Exercise task – Reproduce verbatim the stretch of the content negotiation email from "Very well, why" through "for this purpose.".
:: Supplied text
Re: Question on the boundaries of content negotiation in the context of the Web of Data

Jonathan,

> ... rather than recycling a baroque protocol feature that was designed for a
> completely different purpose.

Very well, why not? :)

I'm in favour of trying our best to do this (recently started to gather
stuff, see also [1]). However, still, I guess we/the TAG needs then to say
precisely this in clear words. So, to sum up: I'm not around to fight for
CN, but to *understand* and being able to teach about CN unambiguously when
used for this purpose.

Tough, dunno if your answer, Jonathan, counts as a request in the sense of
what Noah asked for ;)


Cheers,
      Michael

[1] 
http://webofdata.wordpress.com/2009/02/14/an-attempt-of-a-web-discovery-stac
k/

-- 
Dr. Michael Hausenblas
DERI - Digital Enterprise Research Institute
National University of Ireland, Lower Dangan,
Galway, Ireland, Europe
Tel. +353 91 495730
http://sw-app.org/about.html
http://webofdata.wordpress.com/


> From: Jonathan Rees <jar@creativecommons.org>
> Date: Wed, 18 Feb 2009 14:52:23 -0500
> To: Michael Hausenblas <michael.hausenblas@deri.org>
> Cc: <www-tag@w3.org>
> Subject: Re: Question on the boundaries of content negotiation in the context
> of the Web of Data
> 
> I guess the practical problem I see with conneg-to-RDF delivering
> information that's not the same information as what's in other
> representations is that a user who has configured their browser to
> prefer RDF is not going to see the information that a typical
> referring page meant for him/her to see.
> 
> That is: The referring page says:
> 
> Notice the exquisite shape of the porch on <a href="U">my neighbor's
> house</a>.
> 
> and I go to U, and my browser gives a beautiful rendition of a pile of
> RDF that talks about the address of the house, who lives in it,
> latitude/longitude, links to mapping services and building permits and
> so on.  I can read the RDF because it's rendered nicely, I'm fluent in
> it, I can run an inference engine to determine whether it's logically
> consistent, I can do SPARQL queries, I can follow my nose and so on --
> this is why I give a higher priority to RDF when I conneg - but I
> can't for the life of me figure out what the porch looks like, because
> that information only lives in a different representation. I have been
> gratuitously deprived of information that I wanted.
> 
> Did the agent composing the referring page do something wrong? No -
> you're supposed to be able to link (or bookmark) casually like this,
> without first doing a detailed study of the target's conneg behavior -
> that's a fundamental design goal of the web.
::::
:: Data provided
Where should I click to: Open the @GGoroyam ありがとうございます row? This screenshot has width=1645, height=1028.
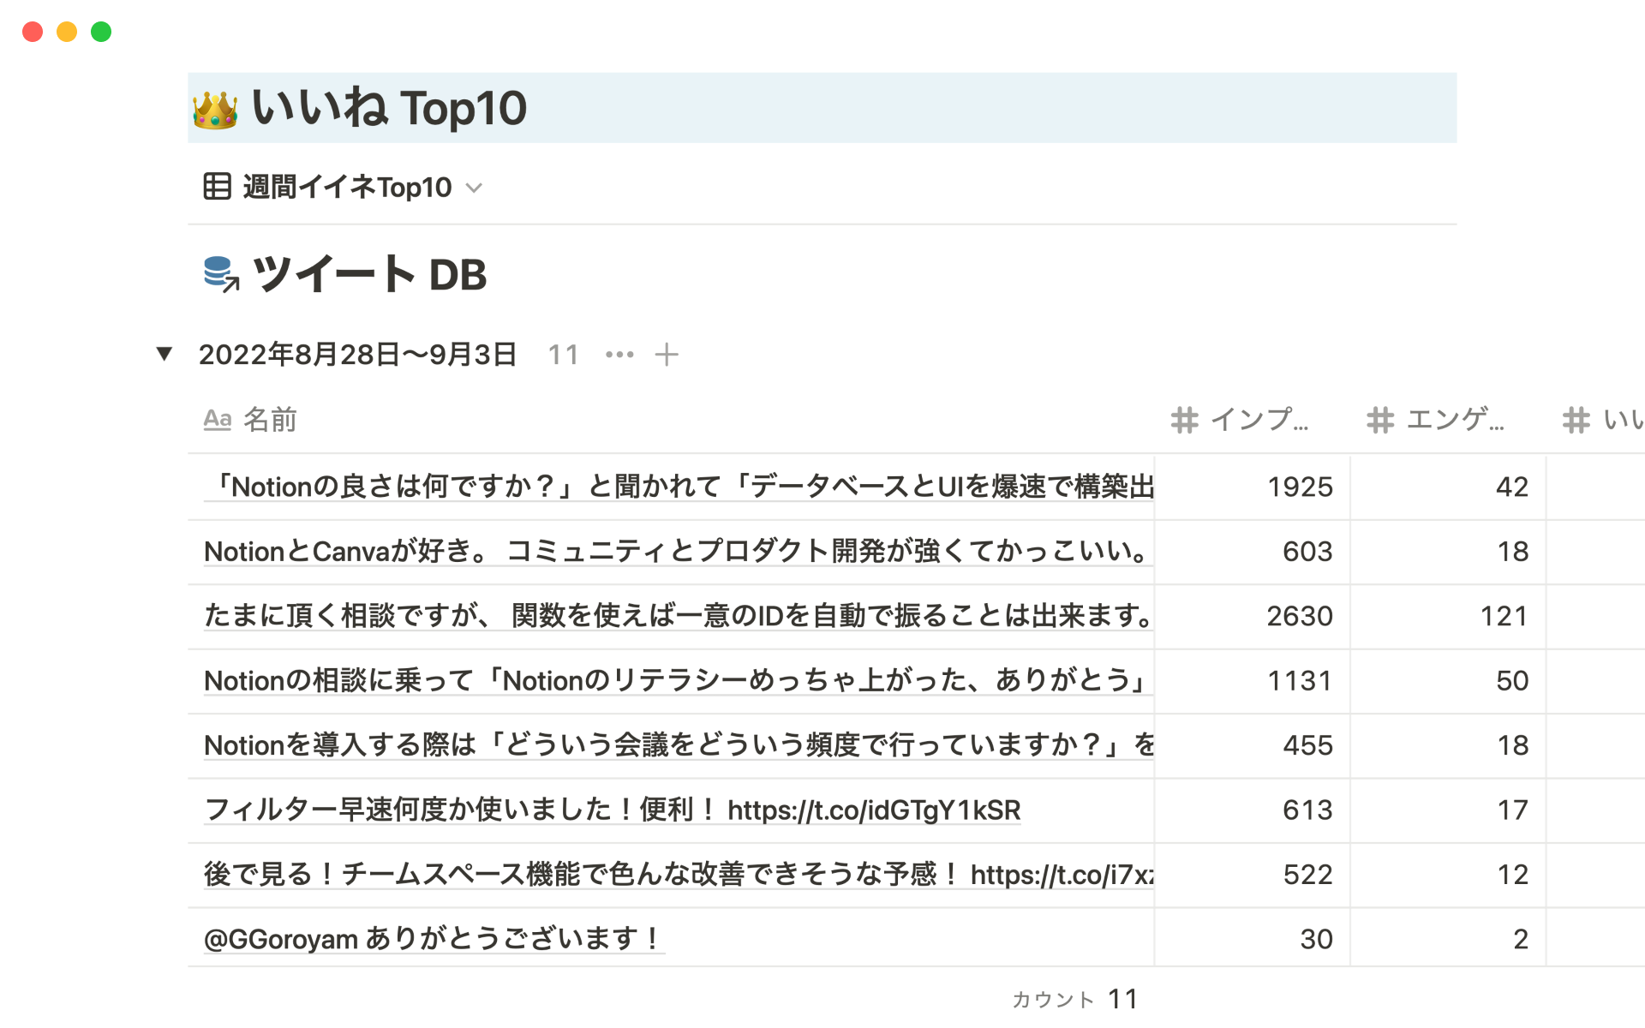[x=433, y=939]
::::
Response to this task –
Very well, why not? :)

I'm in favour of trying our best to do this (recently started to gather
stuff, see also [1]). However, still, I guess we/the TAG needs then to say
precisely this in clear words. So, to sum up: I'm not around to fight for
CN, but to *understand* and being able to teach about CN unambiguously when
used for this purpose.